Xiaomi em Análise: As Promessas do Novo Civi 3 e os Desafios Térmicos do Xiaomi 17
A Xiaomi continua a expandir o seu portefólio a um ritmo alucinante, equilibrando a apresentação de novos modelos com o desempenho real dos seus dispositivos no mercado. A marca agendou a revelação oficial do Xiaomi Civi 3 para o dia 25 de maio, mas não conseguiu guardar segredo até ao fim. Através das redes sociais, a gigante tecnológica antecipou algumas das características mais robustas deste terminal, mostrando que a ambição da empresa não tem limites.
O Poder de Fogo do Novo Civi 3
Fica claro que a aposta da marca passa por atrair os utilizadores mais exigentes. O Civi 3 oferecerá uma variante de topo equipada com 16 GB de memória RAM LPDDR5 e uns impressionantes 1 TB de armazenamento UFS 3.1. Naturalmente, haverá opções mais contidas no momento do lançamento, com rumores a apontar para versões de 8 ou 12 GB de RAM acopladas a 256 GB de memória interna.
A alimentar este conjunto estará uma bateria de 4500 mAh. O processamento de dados ficará a cargo do Dimensity 8200-Ultra, tornando este telemóvel no modelo escolhido para a estreia do mais recente chip da MediaTek.
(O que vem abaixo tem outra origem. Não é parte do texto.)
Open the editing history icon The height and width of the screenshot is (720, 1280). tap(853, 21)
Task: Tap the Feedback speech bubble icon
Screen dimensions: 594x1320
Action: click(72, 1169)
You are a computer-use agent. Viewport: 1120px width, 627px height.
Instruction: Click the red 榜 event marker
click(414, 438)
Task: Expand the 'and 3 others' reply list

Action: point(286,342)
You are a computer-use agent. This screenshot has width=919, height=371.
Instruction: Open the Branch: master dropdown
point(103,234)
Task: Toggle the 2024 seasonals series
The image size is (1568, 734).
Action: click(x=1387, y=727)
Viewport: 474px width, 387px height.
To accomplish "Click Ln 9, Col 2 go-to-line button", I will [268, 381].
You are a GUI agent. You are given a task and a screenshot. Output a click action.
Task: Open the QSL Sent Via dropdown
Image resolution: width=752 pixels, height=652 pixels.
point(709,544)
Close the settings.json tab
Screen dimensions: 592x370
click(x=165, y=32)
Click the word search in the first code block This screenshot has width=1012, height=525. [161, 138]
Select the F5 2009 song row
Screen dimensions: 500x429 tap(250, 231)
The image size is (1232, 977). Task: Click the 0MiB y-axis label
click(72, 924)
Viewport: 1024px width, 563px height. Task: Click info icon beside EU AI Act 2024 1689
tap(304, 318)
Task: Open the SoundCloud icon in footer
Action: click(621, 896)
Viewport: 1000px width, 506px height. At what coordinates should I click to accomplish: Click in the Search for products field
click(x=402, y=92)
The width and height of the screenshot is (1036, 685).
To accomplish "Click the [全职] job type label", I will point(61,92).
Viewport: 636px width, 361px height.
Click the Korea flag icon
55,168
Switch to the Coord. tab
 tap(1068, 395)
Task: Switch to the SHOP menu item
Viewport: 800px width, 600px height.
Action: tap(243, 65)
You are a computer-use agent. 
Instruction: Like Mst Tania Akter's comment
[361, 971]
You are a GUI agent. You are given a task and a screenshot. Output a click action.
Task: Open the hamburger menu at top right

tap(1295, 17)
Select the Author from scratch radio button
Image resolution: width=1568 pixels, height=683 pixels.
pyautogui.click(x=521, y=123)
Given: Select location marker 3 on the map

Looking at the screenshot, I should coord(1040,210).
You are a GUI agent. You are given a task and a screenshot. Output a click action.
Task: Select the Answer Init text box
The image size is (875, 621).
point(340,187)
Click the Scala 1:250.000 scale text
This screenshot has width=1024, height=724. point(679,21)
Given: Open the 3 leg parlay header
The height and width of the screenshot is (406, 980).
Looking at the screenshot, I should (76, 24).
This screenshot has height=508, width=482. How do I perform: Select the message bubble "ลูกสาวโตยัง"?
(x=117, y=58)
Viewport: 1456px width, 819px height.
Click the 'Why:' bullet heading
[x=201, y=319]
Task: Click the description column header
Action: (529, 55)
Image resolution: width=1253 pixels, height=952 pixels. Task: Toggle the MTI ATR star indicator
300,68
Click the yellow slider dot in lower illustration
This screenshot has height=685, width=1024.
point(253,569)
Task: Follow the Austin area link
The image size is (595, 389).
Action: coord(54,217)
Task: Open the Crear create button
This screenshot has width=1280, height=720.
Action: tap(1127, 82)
A componente visual não foi descurada, esperando-se um ecrã OLED de 6,55 polegadas com taxa de atualização de 120 Hz e resolução Full-HD+. Para a fotografia, a traseira será liderada por um sensor Sony IMX800 de 50 MP, enquanto a parte frontal abrigará uma câmara dupla de 32 MP, desenhada especificamente a pensar nos fãs de selfies.
A Ergonomia e o Ecrã do Xiaomi 17
Se, por um lado, a marca gera enormes expectativas com novos lançamentos, a experiência prática com modelos recentes mostra que existem aspetos cruciais a necessitar de atenção. O novo Xiaomi 17 é o exemplo perfeito dessa dualidade. Pela primeira vez após anos a utilizar o ecossistema da empresa, desde os excelentes smartwatches à surpreendente linha base do Xiaomi 15, o sentimento gerado por este dispositivo foi de alguma desilusão. No papel, a ficha técnica roça a perfeição. A prática, no entanto, revelou alguns obstáculos inesperados.
O grande atrativo desta versão base é o seu formato. Com a versão Ultra a atingir umas massivas 6,9 polegadas, o Xiaomi 17 normal aposta num ecrã CrystalRes OLED de 6,3 polegadas e dimensões extremamente ergonómicas de 151,1 x 71,8 x 8,1 mm. É o tamanho ideal para quem procura operar o telemóvel com apenas uma mão. O painel apresenta margens ínfimas de 1,18 mm e oferece um brilho excelente sob luz solar, embora as cenas mais escuras em conteúdos multimédia possam ser algo difíceis de distinguir.
Desempenho de Topo, Mas a Que Preço?
O desempenho puro não é um problema neste equipamento. Toda a série está equipada com o poderoso processador Snapdragon 8 Elite Gen 5, o que garante uma navegação fluida e rápida entre aplicações. Surpreendentemente, o dispositivo até consegue correr jogos exigentes a 60 FPS consistentes, mesmo com as definições gráficas e texturas no máximo.
O verdadeiro problema deste telemóvel reside na sua gestão térmica. Tarefas quotidianas provocam um aquecimento excessivo e difícil de justificar. Gravar vídeos durante quinze minutos ou jogar faz com que o aparelho fique bastante morno. Mais preocupante ainda, utilizar o sistema Android Auto enquanto se navega pelas redes sociais eleva a temperatura a níveis desconfortáveis. Com apenas algumas semanas de uso, esta tendência levanta dúvidas sérias sobre a durabilidade dos componentes internos a longo prazo.
É um cenário infeliz, até porque o departamento fotográfico é absolutamente irrepreensível. A Xiaomi decidiu equipar o modelo com sensores de 50 MP em todas as lentes, abrangendo a grande angular, a telefoto, a ultrawide e a própria câmara frontal. Comparado com rivais diretos que insistem em manter câmaras frontais de 12 MP nos seus topos de gama, como acontece na série S26, a Xiaomi domina por completo este segmento da fotografia móvel, provando que consegue oferecer qualidade premium mesmo nos modelos de entrada de gama.